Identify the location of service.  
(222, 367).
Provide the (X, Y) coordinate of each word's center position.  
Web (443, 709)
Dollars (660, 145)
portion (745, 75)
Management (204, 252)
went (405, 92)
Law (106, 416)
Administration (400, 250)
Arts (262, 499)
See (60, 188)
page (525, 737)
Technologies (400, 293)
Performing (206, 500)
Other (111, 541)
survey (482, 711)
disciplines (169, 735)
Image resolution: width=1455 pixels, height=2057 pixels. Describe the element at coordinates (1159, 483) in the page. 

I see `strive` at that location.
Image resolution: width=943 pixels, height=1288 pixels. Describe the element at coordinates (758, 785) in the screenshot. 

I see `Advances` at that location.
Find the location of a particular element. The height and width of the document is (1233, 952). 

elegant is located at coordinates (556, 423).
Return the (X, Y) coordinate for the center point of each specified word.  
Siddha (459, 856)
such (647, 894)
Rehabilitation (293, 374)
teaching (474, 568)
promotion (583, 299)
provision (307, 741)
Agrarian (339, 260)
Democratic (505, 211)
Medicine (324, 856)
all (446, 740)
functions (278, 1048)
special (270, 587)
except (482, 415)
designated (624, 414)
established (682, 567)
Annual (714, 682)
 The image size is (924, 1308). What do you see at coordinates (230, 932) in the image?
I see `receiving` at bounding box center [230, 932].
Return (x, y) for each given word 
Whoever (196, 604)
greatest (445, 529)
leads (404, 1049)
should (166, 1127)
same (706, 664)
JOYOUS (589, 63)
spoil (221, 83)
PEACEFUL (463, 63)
◇ ◇ ◇ ◇ ◇
→ **Objective**
Return all of the records above verbatim, with nothing altered, added, or left out.

→ **Solution below**
Identify the location of service.  
(222, 367).
Provide the (X, Y) coordinate of each word's center position.  
Web (443, 709)
Dollars (660, 145)
portion (745, 75)
Management (204, 252)
went (405, 92)
Law (106, 416)
Administration (400, 250)
Arts (262, 499)
See (60, 188)
page (525, 737)
Technologies (400, 293)
Performing (206, 500)
Other (111, 541)
survey (482, 711)
disciplines (169, 735)
Image resolution: width=1455 pixels, height=2057 pixels. Describe the element at coordinates (1159, 483) in the page. 

I see `strive` at that location.
Image resolution: width=943 pixels, height=1288 pixels. Describe the element at coordinates (758, 785) in the screenshot. 

I see `Advances` at that location.
Find the location of a particular element. The height and width of the document is (1233, 952). 

elegant is located at coordinates (556, 423).
Return the (X, Y) coordinate for the center point of each specified word.  
Siddha (459, 856)
such (647, 894)
Rehabilitation (293, 374)
teaching (474, 568)
promotion (583, 299)
provision (307, 741)
Agrarian (339, 260)
Democratic (505, 211)
Medicine (324, 856)
all (446, 740)
functions (278, 1048)
special (270, 587)
except (482, 415)
designated (624, 414)
established (682, 567)
Annual (714, 682)
 The image size is (924, 1308). What do you see at coordinates (230, 932) in the image?
I see `receiving` at bounding box center [230, 932].
Return (x, y) for each given word 
Whoever (196, 604)
greatest (445, 529)
leads (404, 1049)
should (166, 1127)
same (706, 664)
JOYOUS (589, 63)
spoil (221, 83)
PEACEFUL (463, 63)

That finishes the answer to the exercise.